EXERCISE:
Print every record below exactly as it stands.

RECORDED INFORMATION:
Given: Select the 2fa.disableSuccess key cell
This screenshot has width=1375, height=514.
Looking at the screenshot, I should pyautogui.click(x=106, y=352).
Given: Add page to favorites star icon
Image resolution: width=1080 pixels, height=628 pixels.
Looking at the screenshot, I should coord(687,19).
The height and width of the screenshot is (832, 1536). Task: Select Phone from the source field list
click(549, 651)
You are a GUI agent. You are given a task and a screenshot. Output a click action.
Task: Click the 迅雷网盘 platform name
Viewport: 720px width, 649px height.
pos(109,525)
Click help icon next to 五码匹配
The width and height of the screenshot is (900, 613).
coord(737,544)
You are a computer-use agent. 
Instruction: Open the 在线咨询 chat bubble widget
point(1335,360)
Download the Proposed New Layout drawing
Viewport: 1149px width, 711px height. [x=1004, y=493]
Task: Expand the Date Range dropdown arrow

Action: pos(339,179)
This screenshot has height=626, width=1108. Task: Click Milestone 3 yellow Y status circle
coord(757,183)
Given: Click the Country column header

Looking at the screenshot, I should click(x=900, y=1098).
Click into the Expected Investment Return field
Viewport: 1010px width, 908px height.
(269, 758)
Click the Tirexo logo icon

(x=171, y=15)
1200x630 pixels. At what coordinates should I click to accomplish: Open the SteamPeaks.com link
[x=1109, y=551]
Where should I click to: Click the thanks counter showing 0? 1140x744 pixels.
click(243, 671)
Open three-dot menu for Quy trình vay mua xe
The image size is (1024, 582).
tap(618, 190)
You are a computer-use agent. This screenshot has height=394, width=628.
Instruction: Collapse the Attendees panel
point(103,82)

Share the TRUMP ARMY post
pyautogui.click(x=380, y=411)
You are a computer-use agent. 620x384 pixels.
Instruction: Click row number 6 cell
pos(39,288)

ANSWER FOR THE TASK:
Given: Select the 2fa.disableSuccess key cell
This screenshot has width=1375, height=514.
Looking at the screenshot, I should pyautogui.click(x=106, y=352).
Given: Add page to favorites star icon
Image resolution: width=1080 pixels, height=628 pixels.
Looking at the screenshot, I should coord(687,19).
The height and width of the screenshot is (832, 1536). Task: Select Phone from the source field list
click(549, 651)
You are a GUI agent. You are given a task and a screenshot. Output a click action.
Task: Click the 迅雷网盘 platform name
Viewport: 720px width, 649px height.
pos(109,525)
Click help icon next to 五码匹配
The width and height of the screenshot is (900, 613).
coord(737,544)
You are a computer-use agent. 
Instruction: Open the 在线咨询 chat bubble widget
point(1335,360)
Download the Proposed New Layout drawing
Viewport: 1149px width, 711px height. [x=1004, y=493]
Task: Expand the Date Range dropdown arrow

Action: pos(339,179)
This screenshot has height=626, width=1108. Task: Click Milestone 3 yellow Y status circle
coord(757,183)
Given: Click the Country column header

Looking at the screenshot, I should click(x=900, y=1098).
Click into the Expected Investment Return field
Viewport: 1010px width, 908px height.
(269, 758)
Click the Tirexo logo icon

(x=171, y=15)
1200x630 pixels. At what coordinates should I click to accomplish: Open the SteamPeaks.com link
[x=1109, y=551]
Where should I click to: Click the thanks counter showing 0? 1140x744 pixels.
click(243, 671)
Open three-dot menu for Quy trình vay mua xe
The image size is (1024, 582).
tap(618, 190)
You are a computer-use agent. This screenshot has height=394, width=628.
Instruction: Collapse the Attendees panel
point(103,82)

Share the TRUMP ARMY post
pyautogui.click(x=380, y=411)
You are a computer-use agent. 620x384 pixels.
Instruction: Click row number 6 cell
pos(39,288)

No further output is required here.